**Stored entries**
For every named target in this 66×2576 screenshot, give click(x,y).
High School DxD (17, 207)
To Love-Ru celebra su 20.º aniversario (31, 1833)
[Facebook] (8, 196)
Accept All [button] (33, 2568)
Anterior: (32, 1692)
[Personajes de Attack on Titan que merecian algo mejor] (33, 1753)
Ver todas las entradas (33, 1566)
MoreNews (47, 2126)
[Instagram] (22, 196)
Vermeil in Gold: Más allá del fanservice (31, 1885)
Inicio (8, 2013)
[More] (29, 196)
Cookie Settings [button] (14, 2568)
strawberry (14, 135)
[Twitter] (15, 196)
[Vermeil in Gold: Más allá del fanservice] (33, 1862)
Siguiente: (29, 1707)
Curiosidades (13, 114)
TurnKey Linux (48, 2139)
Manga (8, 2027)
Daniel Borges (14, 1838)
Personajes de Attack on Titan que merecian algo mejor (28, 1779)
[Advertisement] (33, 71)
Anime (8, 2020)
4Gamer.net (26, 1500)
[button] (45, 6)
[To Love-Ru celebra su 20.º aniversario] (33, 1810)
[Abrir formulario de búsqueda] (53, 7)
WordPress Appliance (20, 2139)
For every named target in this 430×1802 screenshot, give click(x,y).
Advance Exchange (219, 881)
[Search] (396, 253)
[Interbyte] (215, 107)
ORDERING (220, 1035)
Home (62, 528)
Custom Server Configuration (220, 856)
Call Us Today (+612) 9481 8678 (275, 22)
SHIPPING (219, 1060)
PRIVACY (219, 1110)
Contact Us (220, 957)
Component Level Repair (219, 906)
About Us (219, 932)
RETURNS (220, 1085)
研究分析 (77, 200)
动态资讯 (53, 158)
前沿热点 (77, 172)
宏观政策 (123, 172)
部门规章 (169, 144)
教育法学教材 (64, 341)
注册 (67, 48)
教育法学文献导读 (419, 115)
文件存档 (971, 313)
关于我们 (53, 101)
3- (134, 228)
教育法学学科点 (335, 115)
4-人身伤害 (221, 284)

**Task to complete**
From the entries above, copy each line that holds "click".

**Solution for this exercise**
For every named target in this 66×2576 screenshot, give click(x,y).
For every named target in this 430×1802 screenshot, give click(x,y).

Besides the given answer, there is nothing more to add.